▶ Action item: Everything in the data that follows should be given again verbatim, except the images.
((
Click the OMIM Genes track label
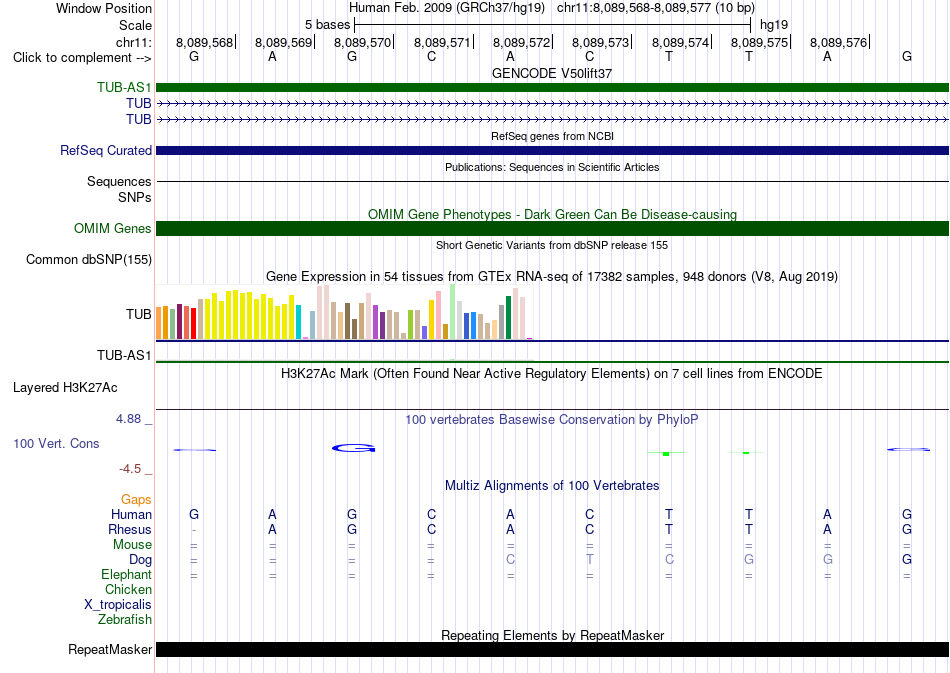Image resolution: width=950 pixels, height=673 pixels. click(112, 228)
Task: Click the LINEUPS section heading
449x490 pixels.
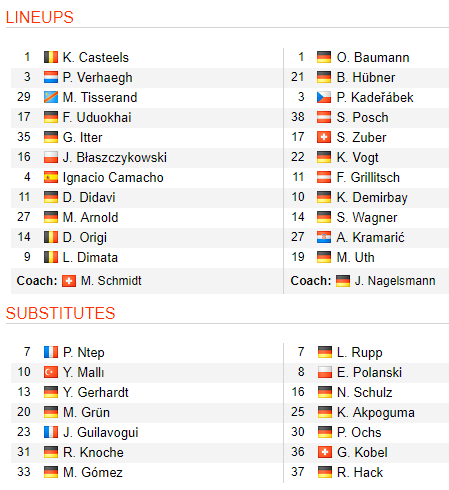Action: 40,17
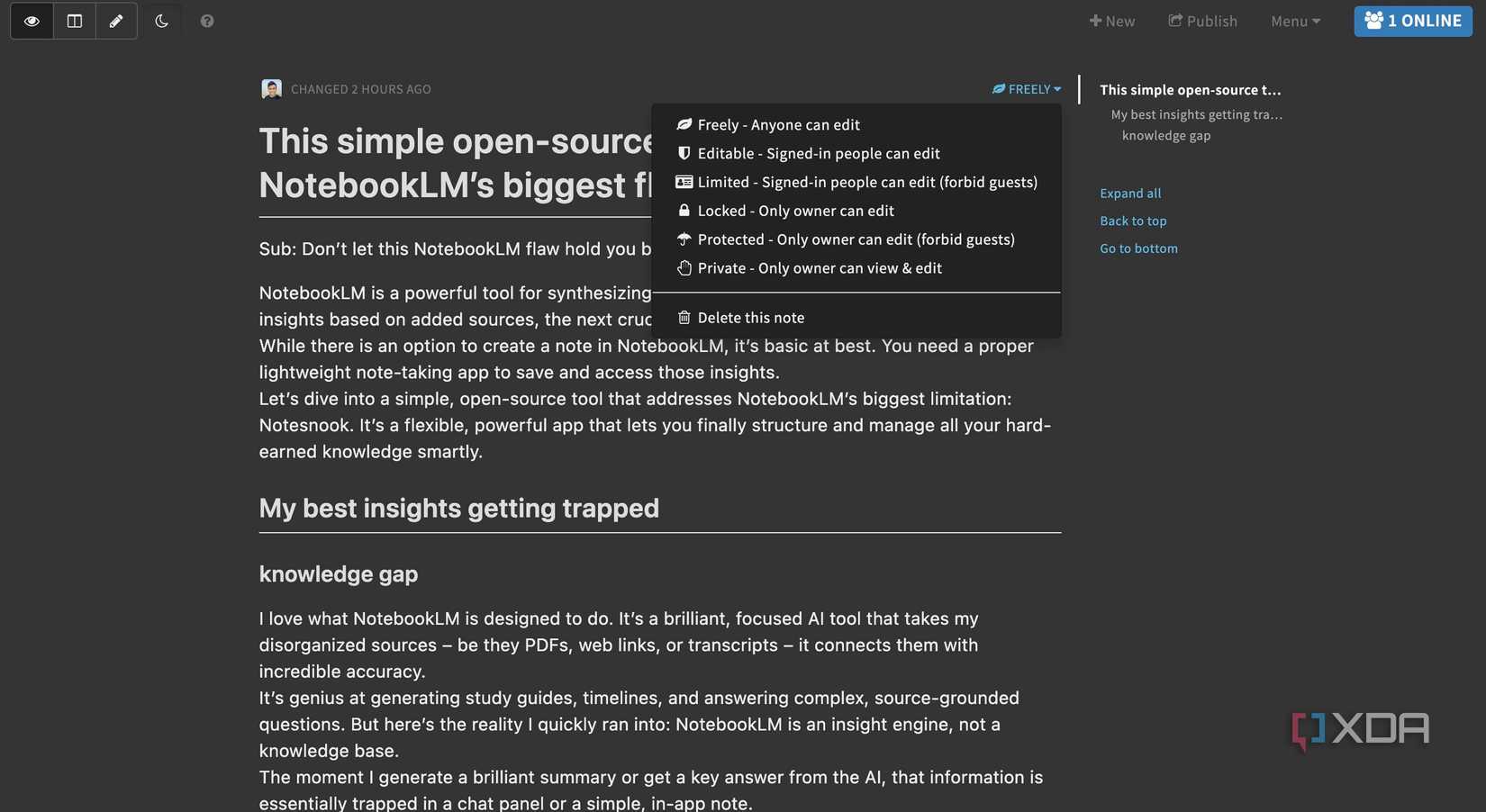The width and height of the screenshot is (1486, 812).
Task: Open the Menu dropdown
Action: click(x=1295, y=21)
))
▶ Solution:
Click the OMIM Genes track label
Image resolution: width=950 pixels, height=673 pixels. click(112, 228)
Task: Click the LINEUPS section heading
449x490 pixels.
Action: 40,17
The width and height of the screenshot is (1486, 812).
Task: Open the Menu dropdown
Action: click(x=1295, y=21)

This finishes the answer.